WORK TO DO:
Rewrite the items below, substituting "column heading" for every occurrence of "column header" and changing nothing else.

Dataset rows
•••
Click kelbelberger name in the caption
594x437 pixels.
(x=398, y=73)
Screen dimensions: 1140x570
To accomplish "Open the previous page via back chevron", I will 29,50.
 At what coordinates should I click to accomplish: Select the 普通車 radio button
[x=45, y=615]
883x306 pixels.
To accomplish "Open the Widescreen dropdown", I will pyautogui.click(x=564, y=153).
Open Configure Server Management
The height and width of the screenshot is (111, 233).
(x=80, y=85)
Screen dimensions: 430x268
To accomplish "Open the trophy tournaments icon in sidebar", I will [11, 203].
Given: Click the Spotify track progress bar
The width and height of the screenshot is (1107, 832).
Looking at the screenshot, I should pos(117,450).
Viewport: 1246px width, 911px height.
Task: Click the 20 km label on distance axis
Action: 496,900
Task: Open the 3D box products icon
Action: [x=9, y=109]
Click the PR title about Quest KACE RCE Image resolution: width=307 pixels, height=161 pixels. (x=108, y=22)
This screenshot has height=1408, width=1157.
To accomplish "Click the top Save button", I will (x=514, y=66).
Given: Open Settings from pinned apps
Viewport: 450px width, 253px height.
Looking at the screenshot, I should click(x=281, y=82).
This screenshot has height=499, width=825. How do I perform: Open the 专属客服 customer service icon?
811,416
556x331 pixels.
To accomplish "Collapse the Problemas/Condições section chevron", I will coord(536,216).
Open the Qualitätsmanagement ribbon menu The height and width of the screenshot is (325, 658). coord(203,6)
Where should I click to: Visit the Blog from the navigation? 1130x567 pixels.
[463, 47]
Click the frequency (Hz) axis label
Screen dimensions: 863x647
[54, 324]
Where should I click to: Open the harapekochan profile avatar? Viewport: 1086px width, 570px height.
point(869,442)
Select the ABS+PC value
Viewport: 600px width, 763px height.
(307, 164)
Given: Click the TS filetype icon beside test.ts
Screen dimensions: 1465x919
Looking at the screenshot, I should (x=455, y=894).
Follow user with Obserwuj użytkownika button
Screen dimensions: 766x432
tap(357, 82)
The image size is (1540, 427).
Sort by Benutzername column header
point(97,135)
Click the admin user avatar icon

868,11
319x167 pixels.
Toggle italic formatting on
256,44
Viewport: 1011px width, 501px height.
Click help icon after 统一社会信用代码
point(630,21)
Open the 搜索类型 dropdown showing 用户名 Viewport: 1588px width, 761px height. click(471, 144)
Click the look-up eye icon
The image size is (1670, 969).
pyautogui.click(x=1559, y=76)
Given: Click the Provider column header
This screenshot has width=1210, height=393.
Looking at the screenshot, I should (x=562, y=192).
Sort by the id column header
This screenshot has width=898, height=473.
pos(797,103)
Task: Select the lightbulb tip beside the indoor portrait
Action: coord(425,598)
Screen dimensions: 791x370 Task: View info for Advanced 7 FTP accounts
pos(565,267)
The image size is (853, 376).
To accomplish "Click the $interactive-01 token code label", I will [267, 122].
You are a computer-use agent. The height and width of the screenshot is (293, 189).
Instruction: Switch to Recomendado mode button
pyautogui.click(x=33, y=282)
•••
COMPLETE OUTPUT:
Click kelbelberger name in the caption
594x437 pixels.
(x=398, y=73)
Screen dimensions: 1140x570
To accomplish "Open the previous page via back chevron", I will 29,50.
 At what coordinates should I click to accomplish: Select the 普通車 radio button
[x=45, y=615]
883x306 pixels.
To accomplish "Open the Widescreen dropdown", I will pyautogui.click(x=564, y=153).
Open Configure Server Management
The height and width of the screenshot is (111, 233).
(x=80, y=85)
Screen dimensions: 430x268
To accomplish "Open the trophy tournaments icon in sidebar", I will [11, 203].
Given: Click the Spotify track progress bar
The width and height of the screenshot is (1107, 832).
Looking at the screenshot, I should pos(117,450).
Viewport: 1246px width, 911px height.
Task: Click the 20 km label on distance axis
Action: 496,900
Task: Open the 3D box products icon
Action: [x=9, y=109]
Click the PR title about Quest KACE RCE Image resolution: width=307 pixels, height=161 pixels. (x=108, y=22)
This screenshot has height=1408, width=1157.
To accomplish "Click the top Save button", I will (x=514, y=66).
Given: Open Settings from pinned apps
Viewport: 450px width, 253px height.
Looking at the screenshot, I should click(x=281, y=82).
This screenshot has height=499, width=825. How do I perform: Open the 专属客服 customer service icon?
811,416
556x331 pixels.
To accomplish "Collapse the Problemas/Condições section chevron", I will coord(536,216).
Open the Qualitätsmanagement ribbon menu The height and width of the screenshot is (325, 658). coord(203,6)
Where should I click to: Visit the Blog from the navigation? 1130x567 pixels.
[463, 47]
Click the frequency (Hz) axis label
Screen dimensions: 863x647
[54, 324]
Where should I click to: Open the harapekochan profile avatar? Viewport: 1086px width, 570px height.
point(869,442)
Select the ABS+PC value
Viewport: 600px width, 763px height.
(307, 164)
Given: Click the TS filetype icon beside test.ts
Screen dimensions: 1465x919
Looking at the screenshot, I should (x=455, y=894).
Follow user with Obserwuj użytkownika button
Screen dimensions: 766x432
tap(357, 82)
The image size is (1540, 427).
Sort by Benutzername column heading
point(97,135)
Click the admin user avatar icon

868,11
319x167 pixels.
Toggle italic formatting on
256,44
Viewport: 1011px width, 501px height.
Click help icon after 统一社会信用代码
point(630,21)
Open the 搜索类型 dropdown showing 用户名 Viewport: 1588px width, 761px height. click(471, 144)
Click the look-up eye icon
The image size is (1670, 969).
pyautogui.click(x=1559, y=76)
Given: Click the Provider column heading
This screenshot has width=1210, height=393.
Looking at the screenshot, I should (x=562, y=192).
Sort by the id column heading
This screenshot has width=898, height=473.
pos(797,103)
Task: Select the lightbulb tip beside the indoor portrait
Action: coord(425,598)
Screen dimensions: 791x370 Task: View info for Advanced 7 FTP accounts
pos(565,267)
The image size is (853, 376).
To accomplish "Click the $interactive-01 token code label", I will [267, 122].
You are a computer-use agent. The height and width of the screenshot is (293, 189).
Instruction: Switch to Recomendado mode button
pyautogui.click(x=33, y=282)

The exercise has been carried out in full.